┏━━
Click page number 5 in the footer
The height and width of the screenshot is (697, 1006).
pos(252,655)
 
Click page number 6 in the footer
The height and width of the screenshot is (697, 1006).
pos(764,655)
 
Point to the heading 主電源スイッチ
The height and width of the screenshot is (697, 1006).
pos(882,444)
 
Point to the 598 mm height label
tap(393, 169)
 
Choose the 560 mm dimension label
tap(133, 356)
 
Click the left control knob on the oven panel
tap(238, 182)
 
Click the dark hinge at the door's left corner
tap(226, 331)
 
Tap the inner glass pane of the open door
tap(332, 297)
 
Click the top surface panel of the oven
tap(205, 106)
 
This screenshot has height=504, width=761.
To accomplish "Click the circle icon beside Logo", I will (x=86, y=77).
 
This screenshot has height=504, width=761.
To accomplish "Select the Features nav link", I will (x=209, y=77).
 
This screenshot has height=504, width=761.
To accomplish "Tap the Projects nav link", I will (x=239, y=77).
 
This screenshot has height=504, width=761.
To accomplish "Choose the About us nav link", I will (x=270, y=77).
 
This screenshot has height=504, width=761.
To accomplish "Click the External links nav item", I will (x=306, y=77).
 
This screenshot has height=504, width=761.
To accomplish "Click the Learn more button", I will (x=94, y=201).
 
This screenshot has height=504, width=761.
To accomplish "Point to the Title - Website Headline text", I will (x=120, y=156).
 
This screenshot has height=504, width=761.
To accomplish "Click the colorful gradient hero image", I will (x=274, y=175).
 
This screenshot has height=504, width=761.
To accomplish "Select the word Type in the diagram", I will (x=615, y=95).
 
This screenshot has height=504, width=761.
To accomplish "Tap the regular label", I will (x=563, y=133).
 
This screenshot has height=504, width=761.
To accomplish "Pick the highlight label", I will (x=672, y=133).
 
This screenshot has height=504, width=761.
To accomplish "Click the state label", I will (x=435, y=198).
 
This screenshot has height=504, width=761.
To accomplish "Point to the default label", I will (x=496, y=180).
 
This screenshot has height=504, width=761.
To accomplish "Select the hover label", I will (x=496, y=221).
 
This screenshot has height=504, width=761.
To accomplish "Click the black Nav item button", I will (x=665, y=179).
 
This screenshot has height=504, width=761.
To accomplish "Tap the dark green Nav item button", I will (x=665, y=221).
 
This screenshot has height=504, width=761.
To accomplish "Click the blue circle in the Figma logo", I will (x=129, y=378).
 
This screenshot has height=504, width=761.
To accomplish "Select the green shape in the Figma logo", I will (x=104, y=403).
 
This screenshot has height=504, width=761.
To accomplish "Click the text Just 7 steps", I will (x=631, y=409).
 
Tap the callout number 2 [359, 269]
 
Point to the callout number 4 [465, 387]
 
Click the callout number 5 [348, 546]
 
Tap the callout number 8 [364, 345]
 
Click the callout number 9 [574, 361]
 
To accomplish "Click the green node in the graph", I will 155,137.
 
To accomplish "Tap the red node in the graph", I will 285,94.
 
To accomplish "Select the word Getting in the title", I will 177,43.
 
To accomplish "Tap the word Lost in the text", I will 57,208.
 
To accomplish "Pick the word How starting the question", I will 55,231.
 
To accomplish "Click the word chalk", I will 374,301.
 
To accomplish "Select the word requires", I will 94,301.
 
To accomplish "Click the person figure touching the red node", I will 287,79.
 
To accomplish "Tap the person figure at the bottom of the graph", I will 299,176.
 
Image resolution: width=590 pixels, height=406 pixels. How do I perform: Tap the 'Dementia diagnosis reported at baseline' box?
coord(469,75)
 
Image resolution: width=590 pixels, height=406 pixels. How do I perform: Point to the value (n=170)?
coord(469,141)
┗━━
DESCRIPTION OF THE TASK. Rewrite the items above, replacing "nav link" with "navigation link" everywhere it occurs and changing nothing else.

REPLY.
Click page number 5 in the footer
The height and width of the screenshot is (697, 1006).
pos(252,655)
 
Click page number 6 in the footer
The height and width of the screenshot is (697, 1006).
pos(764,655)
 
Point to the heading 主電源スイッチ
The height and width of the screenshot is (697, 1006).
pos(882,444)
 
Point to the 598 mm height label
tap(393, 169)
 
Choose the 560 mm dimension label
tap(133, 356)
 
Click the left control knob on the oven panel
tap(238, 182)
 
Click the dark hinge at the door's left corner
tap(226, 331)
 
Tap the inner glass pane of the open door
tap(332, 297)
 
Click the top surface panel of the oven
tap(205, 106)
 
This screenshot has height=504, width=761.
To accomplish "Click the circle icon beside Logo", I will (x=86, y=77).
 
This screenshot has height=504, width=761.
To accomplish "Select the Features navigation link", I will (x=209, y=77).
 
This screenshot has height=504, width=761.
To accomplish "Tap the Projects navigation link", I will (x=239, y=77).
 
This screenshot has height=504, width=761.
To accomplish "Choose the About us navigation link", I will (x=270, y=77).
 
This screenshot has height=504, width=761.
To accomplish "Click the External links nav item", I will (x=306, y=77).
 
This screenshot has height=504, width=761.
To accomplish "Click the Learn more button", I will (x=94, y=201).
 
This screenshot has height=504, width=761.
To accomplish "Point to the Title - Website Headline text", I will (x=120, y=156).
 
This screenshot has height=504, width=761.
To accomplish "Click the colorful gradient hero image", I will (x=274, y=175).
 
This screenshot has height=504, width=761.
To accomplish "Select the word Type in the diagram", I will (x=615, y=95).
 
This screenshot has height=504, width=761.
To accomplish "Tap the regular label", I will (x=563, y=133).
 
This screenshot has height=504, width=761.
To accomplish "Pick the highlight label", I will (x=672, y=133).
 
This screenshot has height=504, width=761.
To accomplish "Click the state label", I will (x=435, y=198).
 
This screenshot has height=504, width=761.
To accomplish "Point to the default label", I will (x=496, y=180).
 
This screenshot has height=504, width=761.
To accomplish "Select the hover label", I will (x=496, y=221).
 
This screenshot has height=504, width=761.
To accomplish "Click the black Nav item button", I will (x=665, y=179).
 
This screenshot has height=504, width=761.
To accomplish "Tap the dark green Nav item button", I will (x=665, y=221).
 
This screenshot has height=504, width=761.
To accomplish "Click the blue circle in the Figma logo", I will (x=129, y=378).
 
This screenshot has height=504, width=761.
To accomplish "Select the green shape in the Figma logo", I will (x=104, y=403).
 
This screenshot has height=504, width=761.
To accomplish "Click the text Just 7 steps", I will (x=631, y=409).
 
Tap the callout number 2 [359, 269]
 
Point to the callout number 4 [465, 387]
 
Click the callout number 5 [348, 546]
 
Tap the callout number 8 [364, 345]
 
Click the callout number 9 [574, 361]
 
To accomplish "Click the green node in the graph", I will 155,137.
 
To accomplish "Tap the red node in the graph", I will 285,94.
 
To accomplish "Select the word Getting in the title", I will 177,43.
 
To accomplish "Tap the word Lost in the text", I will 57,208.
 
To accomplish "Pick the word How starting the question", I will 55,231.
 
To accomplish "Click the word chalk", I will 374,301.
 
To accomplish "Select the word requires", I will 94,301.
 
To accomplish "Click the person figure touching the red node", I will 287,79.
 
To accomplish "Tap the person figure at the bottom of the graph", I will 299,176.
 
Image resolution: width=590 pixels, height=406 pixels. How do I perform: Tap the 'Dementia diagnosis reported at baseline' box?
coord(469,75)
 
Image resolution: width=590 pixels, height=406 pixels. How do I perform: Point to the value (n=170)?
coord(469,141)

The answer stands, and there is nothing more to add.